Task objective:
Each line, starting at the one with "Viewport: 939px width, 407px" and running to the end of the data below, is to be set down again exactly, both ends included; leave pictures out.

Information supplied:
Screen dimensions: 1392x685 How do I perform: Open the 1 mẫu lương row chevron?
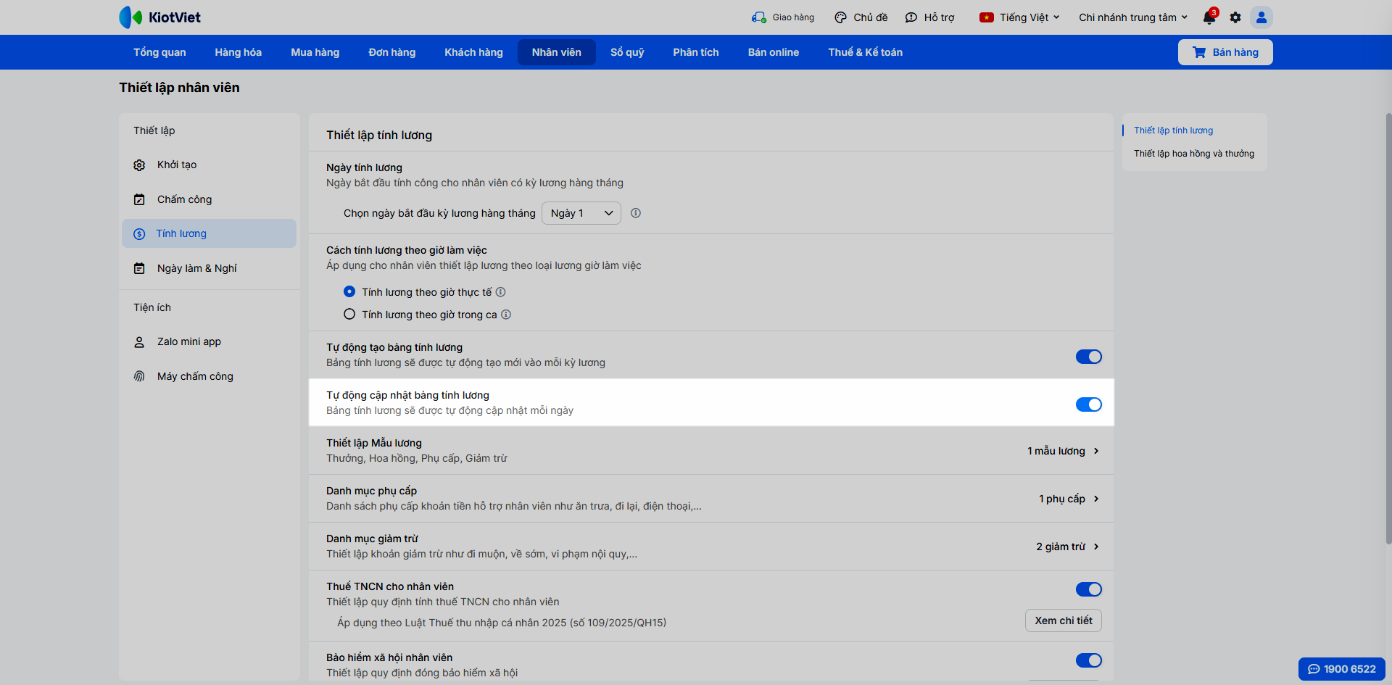click(1096, 451)
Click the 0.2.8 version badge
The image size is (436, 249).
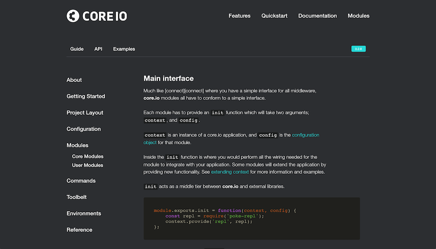coord(358,49)
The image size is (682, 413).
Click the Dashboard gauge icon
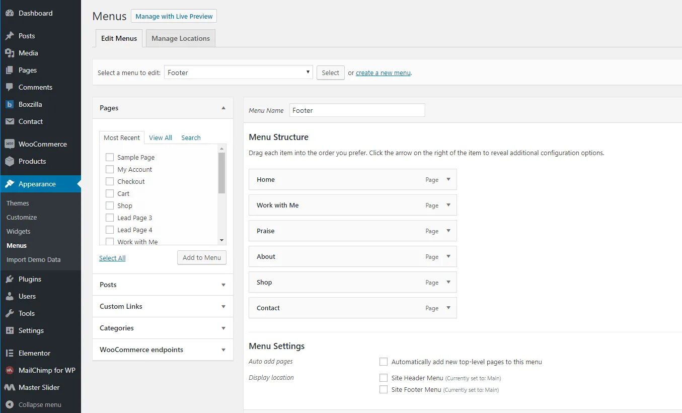coord(10,13)
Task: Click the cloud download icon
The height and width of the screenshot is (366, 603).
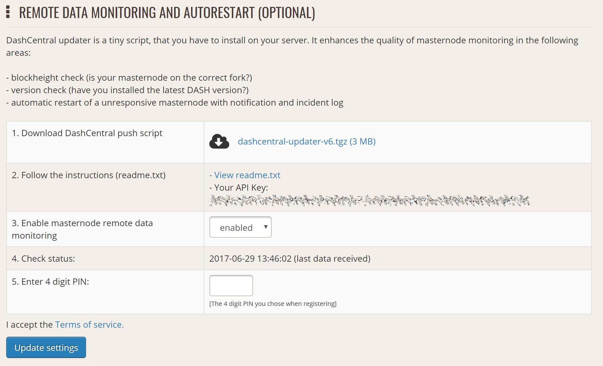Action: pyautogui.click(x=219, y=142)
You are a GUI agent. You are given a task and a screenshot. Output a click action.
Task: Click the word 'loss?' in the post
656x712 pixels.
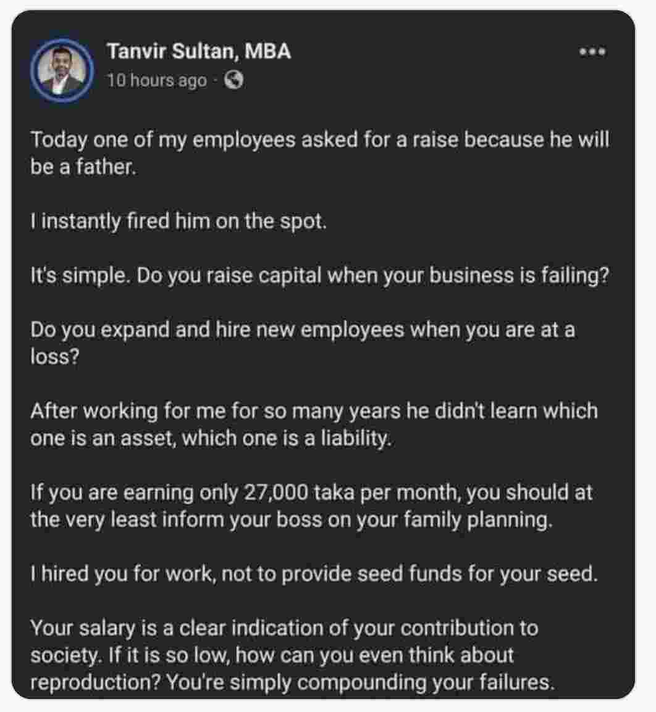[x=54, y=357]
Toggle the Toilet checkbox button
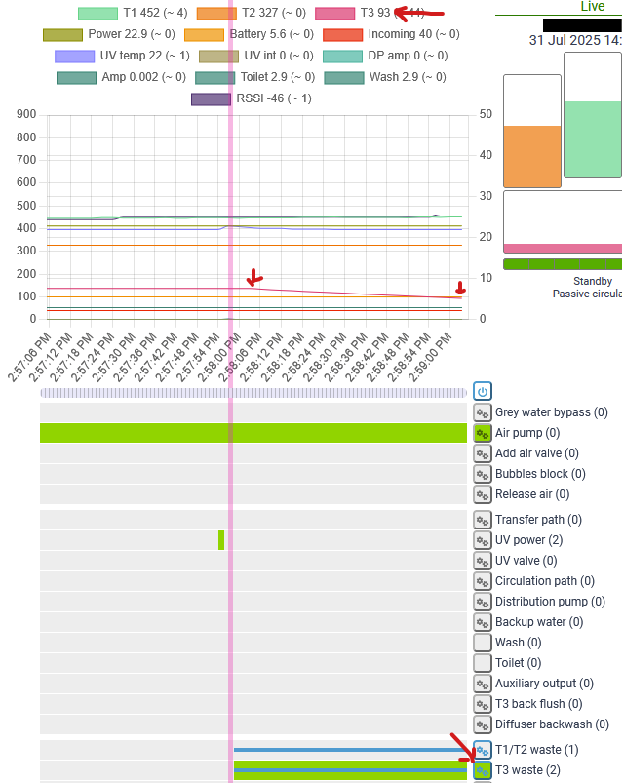 point(483,663)
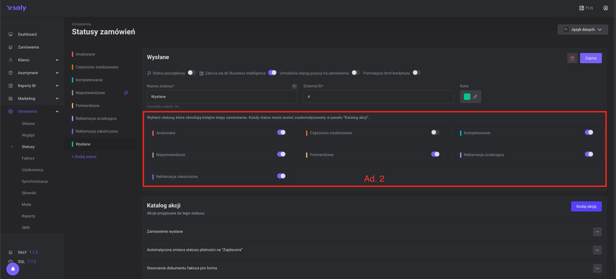Remove Stworzenie dokumentu faktura pro forma action

(597, 268)
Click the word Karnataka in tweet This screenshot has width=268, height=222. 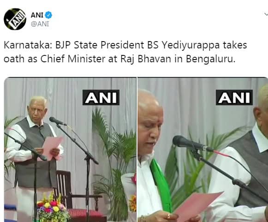click(x=27, y=45)
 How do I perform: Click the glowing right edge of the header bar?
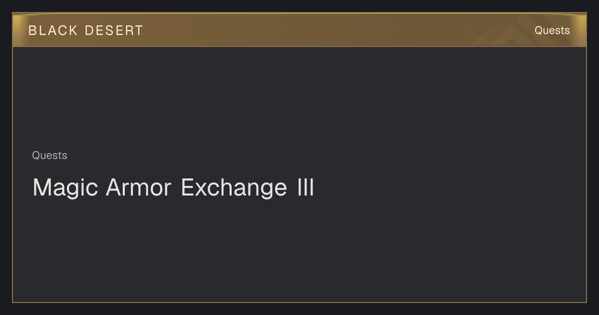click(582, 30)
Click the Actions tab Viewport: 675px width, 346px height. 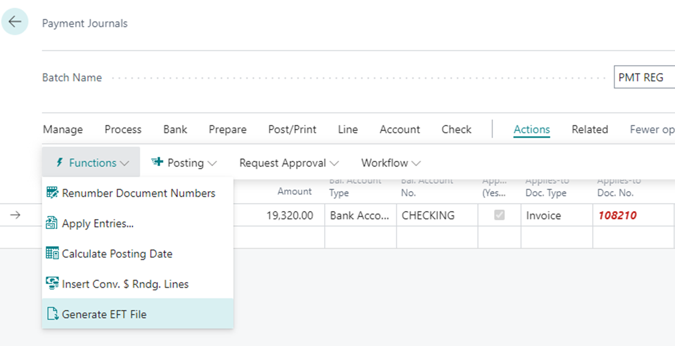click(x=532, y=129)
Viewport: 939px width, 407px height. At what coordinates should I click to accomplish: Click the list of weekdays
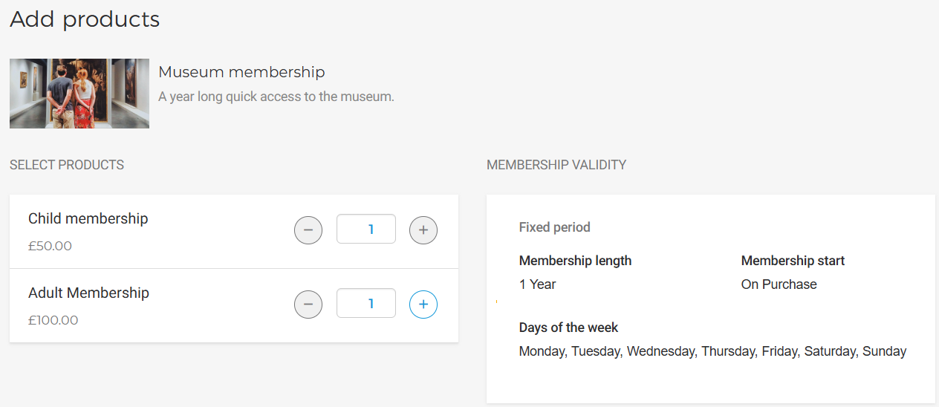712,351
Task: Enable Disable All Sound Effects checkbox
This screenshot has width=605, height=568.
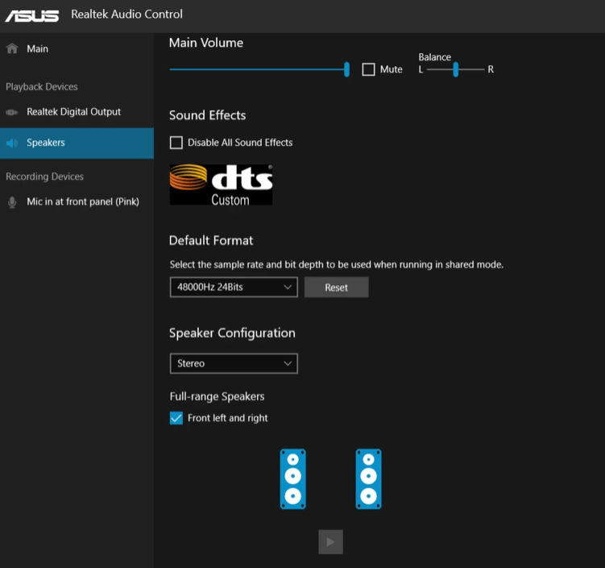Action: click(x=176, y=143)
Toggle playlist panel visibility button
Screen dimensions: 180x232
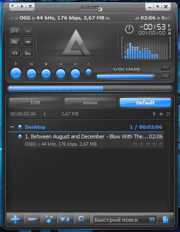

Result:
Viewport: 939px width, 407px height. At what coordinates should I click to accomplish: Click the list of weekdays
712,351
Task: Enable Disable All Sound Effects checkbox
This screenshot has width=605, height=568.
Action: click(x=176, y=143)
Toggle playlist panel visibility button
Screen dimensions: 180x232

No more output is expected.